Here is a simple example of how I believe this could be a problem:
std::string Lowercase(std::string str); //<- this is hidden away in code; probably in a different file.
int main(){
std::string str = "HELLO";
Lowercase(str);
std::cout << str << '\n'; //<- Bug! we expected to output "hello". The problem is not very easy to spot, especially when a function name sounds as though it will change the passed in value.
}
In order to avoid having to jump between the function call and the function declaration (or in some cases, the documentation) in order to understand the function behavior, is there a way to explicitly document in the syntax of a function call that the parameter is expected to change (i.e. a reference parameter) or that a copy is being sent (i.e. pass by value)?

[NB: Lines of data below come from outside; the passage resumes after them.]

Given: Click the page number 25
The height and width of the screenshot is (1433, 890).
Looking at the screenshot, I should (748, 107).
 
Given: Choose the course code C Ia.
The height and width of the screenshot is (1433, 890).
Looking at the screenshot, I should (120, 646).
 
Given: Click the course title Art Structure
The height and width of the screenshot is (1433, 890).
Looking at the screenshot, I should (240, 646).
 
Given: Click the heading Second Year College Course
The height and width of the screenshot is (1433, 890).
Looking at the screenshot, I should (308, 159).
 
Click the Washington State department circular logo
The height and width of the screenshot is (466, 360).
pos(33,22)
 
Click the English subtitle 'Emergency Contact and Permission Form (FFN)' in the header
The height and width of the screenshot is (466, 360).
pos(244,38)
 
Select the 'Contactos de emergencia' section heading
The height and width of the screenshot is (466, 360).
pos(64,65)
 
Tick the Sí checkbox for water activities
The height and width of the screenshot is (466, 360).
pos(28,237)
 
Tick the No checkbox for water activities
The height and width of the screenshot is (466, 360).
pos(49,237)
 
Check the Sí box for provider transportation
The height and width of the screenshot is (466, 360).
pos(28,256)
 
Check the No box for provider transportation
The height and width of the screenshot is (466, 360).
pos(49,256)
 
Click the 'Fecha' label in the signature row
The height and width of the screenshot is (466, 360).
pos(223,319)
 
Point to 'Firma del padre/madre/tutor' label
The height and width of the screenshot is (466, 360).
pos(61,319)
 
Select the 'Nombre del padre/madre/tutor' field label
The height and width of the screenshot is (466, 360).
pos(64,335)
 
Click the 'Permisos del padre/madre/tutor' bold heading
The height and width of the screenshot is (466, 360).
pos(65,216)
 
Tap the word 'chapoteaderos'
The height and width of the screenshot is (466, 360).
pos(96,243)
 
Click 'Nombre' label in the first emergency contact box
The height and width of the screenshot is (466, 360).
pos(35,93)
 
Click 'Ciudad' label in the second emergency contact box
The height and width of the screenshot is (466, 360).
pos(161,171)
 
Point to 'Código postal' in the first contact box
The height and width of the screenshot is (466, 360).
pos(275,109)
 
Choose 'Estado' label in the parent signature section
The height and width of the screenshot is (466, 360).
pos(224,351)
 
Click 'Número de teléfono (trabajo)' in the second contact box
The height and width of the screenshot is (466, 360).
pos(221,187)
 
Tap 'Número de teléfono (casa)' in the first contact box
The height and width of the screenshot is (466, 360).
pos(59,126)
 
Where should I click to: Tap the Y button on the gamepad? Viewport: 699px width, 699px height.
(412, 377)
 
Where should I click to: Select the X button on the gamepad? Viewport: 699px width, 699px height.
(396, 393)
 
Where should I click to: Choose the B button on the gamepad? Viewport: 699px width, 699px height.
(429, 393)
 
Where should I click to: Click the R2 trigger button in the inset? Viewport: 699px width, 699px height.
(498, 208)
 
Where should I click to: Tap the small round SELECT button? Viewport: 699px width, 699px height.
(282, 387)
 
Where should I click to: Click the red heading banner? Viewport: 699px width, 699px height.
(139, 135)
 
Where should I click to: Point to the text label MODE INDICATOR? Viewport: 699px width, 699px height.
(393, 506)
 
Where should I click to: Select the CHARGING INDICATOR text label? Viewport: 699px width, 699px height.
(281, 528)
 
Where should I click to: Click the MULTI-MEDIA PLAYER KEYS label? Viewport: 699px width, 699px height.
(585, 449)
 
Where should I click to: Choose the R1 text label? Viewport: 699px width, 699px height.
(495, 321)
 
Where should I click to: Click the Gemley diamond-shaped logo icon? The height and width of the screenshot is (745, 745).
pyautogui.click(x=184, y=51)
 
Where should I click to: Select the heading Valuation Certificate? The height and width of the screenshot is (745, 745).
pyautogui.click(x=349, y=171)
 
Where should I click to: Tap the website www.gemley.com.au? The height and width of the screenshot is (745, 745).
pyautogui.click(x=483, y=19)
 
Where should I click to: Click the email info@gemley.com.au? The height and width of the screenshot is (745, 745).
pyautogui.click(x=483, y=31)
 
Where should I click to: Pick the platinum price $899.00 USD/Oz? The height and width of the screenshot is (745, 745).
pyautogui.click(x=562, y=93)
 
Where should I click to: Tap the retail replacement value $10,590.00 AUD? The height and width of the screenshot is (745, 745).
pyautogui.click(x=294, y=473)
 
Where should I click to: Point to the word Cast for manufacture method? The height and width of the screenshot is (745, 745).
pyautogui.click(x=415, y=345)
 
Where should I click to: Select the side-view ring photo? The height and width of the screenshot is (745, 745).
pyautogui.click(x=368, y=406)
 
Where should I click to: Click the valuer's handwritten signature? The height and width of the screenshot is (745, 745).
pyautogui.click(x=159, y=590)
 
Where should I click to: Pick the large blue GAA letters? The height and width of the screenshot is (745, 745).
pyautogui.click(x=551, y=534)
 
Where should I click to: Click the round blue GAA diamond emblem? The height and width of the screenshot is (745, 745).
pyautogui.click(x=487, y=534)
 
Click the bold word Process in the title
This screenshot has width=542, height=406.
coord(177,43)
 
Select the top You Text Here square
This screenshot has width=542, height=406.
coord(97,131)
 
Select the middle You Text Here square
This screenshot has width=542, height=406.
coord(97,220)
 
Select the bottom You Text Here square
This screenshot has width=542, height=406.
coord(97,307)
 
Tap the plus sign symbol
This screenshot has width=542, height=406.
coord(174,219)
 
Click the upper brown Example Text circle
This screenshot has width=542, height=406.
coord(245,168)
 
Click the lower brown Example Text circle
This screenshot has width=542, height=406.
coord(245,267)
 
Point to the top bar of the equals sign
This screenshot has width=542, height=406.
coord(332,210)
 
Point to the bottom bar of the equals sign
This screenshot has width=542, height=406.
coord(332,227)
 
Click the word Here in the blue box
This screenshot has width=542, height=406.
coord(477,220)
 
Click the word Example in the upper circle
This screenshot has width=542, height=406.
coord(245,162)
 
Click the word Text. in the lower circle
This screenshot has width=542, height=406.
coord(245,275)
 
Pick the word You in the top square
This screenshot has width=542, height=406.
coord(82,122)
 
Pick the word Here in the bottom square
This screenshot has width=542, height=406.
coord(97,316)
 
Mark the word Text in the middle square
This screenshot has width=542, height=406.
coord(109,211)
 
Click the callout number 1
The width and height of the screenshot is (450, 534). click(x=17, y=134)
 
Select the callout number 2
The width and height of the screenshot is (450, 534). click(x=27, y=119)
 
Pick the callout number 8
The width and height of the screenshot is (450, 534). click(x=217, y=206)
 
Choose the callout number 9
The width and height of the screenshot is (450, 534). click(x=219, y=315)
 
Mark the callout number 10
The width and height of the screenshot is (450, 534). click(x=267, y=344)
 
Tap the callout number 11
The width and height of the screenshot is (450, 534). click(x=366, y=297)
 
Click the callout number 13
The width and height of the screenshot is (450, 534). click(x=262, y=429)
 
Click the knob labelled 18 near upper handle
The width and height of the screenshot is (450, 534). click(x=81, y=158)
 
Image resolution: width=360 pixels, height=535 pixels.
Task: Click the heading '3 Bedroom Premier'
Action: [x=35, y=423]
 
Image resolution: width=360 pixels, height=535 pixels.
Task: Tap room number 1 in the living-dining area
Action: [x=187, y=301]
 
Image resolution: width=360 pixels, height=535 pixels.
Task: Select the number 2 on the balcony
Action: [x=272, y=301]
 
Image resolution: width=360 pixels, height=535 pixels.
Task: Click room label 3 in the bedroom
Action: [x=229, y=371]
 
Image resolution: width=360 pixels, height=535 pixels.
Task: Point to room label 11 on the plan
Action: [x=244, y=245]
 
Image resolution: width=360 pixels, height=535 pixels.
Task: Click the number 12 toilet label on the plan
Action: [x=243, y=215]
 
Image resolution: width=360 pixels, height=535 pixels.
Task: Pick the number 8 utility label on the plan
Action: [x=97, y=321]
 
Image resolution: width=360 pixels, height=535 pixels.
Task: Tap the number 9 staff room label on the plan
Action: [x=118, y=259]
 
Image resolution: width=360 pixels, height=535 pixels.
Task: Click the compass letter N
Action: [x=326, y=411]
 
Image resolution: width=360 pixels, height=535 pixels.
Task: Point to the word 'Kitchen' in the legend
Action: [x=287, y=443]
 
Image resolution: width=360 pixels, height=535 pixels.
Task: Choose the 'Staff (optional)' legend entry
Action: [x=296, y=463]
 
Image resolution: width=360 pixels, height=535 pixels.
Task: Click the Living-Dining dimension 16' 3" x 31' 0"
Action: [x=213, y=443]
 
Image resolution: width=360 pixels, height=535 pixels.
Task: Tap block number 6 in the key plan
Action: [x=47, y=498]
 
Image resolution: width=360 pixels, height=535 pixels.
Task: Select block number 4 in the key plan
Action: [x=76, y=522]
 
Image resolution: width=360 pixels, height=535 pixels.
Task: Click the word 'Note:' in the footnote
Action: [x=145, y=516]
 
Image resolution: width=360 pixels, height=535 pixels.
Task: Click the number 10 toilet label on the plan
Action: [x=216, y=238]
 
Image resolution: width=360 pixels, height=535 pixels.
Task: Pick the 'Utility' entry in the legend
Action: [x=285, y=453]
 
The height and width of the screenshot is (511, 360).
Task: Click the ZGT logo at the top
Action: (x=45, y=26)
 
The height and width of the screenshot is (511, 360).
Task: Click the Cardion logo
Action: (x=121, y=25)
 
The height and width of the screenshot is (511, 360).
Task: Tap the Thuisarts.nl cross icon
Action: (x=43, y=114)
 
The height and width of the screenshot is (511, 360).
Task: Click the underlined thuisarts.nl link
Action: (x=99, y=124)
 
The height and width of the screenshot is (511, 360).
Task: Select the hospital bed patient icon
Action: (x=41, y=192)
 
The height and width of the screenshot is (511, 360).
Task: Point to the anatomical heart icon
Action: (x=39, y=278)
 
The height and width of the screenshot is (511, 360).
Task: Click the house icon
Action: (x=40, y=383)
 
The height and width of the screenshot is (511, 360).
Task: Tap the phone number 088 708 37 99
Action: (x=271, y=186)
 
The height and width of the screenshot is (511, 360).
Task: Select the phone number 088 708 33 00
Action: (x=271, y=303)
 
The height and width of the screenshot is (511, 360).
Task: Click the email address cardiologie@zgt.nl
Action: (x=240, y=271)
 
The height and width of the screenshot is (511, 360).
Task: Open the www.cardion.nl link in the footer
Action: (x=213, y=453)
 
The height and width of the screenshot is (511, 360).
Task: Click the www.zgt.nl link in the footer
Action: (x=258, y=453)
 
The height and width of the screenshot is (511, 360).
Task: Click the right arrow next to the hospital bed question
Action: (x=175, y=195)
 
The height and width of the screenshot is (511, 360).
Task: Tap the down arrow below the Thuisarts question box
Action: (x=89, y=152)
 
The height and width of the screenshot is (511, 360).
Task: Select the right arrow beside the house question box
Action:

I realize that there is also the option of passing by const& which has the similar notion to passing by value, in that the variable passed in, will not have its value changed after the function call.
I'm sure there are all kinds of situations in the language that might add to the complexity of understanding how a parameter is being passed-
but I'm curious, is there a way to combat this problem in the way I want to?
I've noticed that some people write two similar functions. One of them takes a value parameter, the other one takes a pointer. That allows calling a function like this:
Lowercase(str); //we assume the value will not change
Lowercase(&str); //we assume the value will change
But this solution has many other issues, and I would not like to lose the benefit of references. Plus, we are still making assumptions on the behavior.
Some people insist that the correct way to pass mutable object is to use a pointer. That is, you would pass
Lowercase(&str);
... and Lowercase() would, obviously, be implemented to take a pointer. That approach may suit your needs.
I want to mention, however, that this is not what I would do! Instead, the approach I favor is to use appropriate names instead. For example,
inplace_lowercase(str);
pretty much says what it is going to do. Clearly, inplace_lowercase() would actually be an algorithm and with a bit of magic could be reasonably be called as
inplace_lowercase(str.begin() + 1, str.end());
as well.
Here are a few reasons why I don't like passing arguments by pointer and/or why I don't believe in an explicit indication of how the argument is passed:
Pointers can be null. A mandated reference parameters should, in my opinion, be a reference.
Passing by pointer still doesn't indicate whether the argument may be modified are not as the argument may be a T const*.
Having meaningful names makes it actually easier to understand what's going on in the first place.
Calling something without consulting its documentation and/or knowing what the called function will do doesn't work anyway and indicating how things are passed is trying to cure symptoms of a deeper problem.
I'm not sure I understand your requirements completely, but maybe this is something you can use:
template<typename T>
void foo( T ) { static_assert( sizeof(T)==0, "foo() requires a std::ref" ); }
void foo( std::reference_wrapper<int> t )
{
// modify i here via t.get() or other means of std::reference_wrapper
}
int main()
{
int i = 42;
// foo( i ); // does not compile, static_assert fires
foo( std::ref( i ) ); // explicit std::ref visible on the caller's side
}
Many (most) IDE's help you with this problem by displaying the function/method prototype(s) once they figure out which function you are calling.
This is C++: the lack of in and out parameters doesn't mean the language is deficient, it means you need to implement what other languages would do as a language feature as a library.
Create two template classes and functions.
in_param<T> is a wrapper around a T const&, whilie io_param<T> is a wrapper around a T& reference. You construct them by calling helper functions in and io.
Inside, they behave like references (via overloading).
Outside, the caller must call in or io on the argument, marking it up at the call site.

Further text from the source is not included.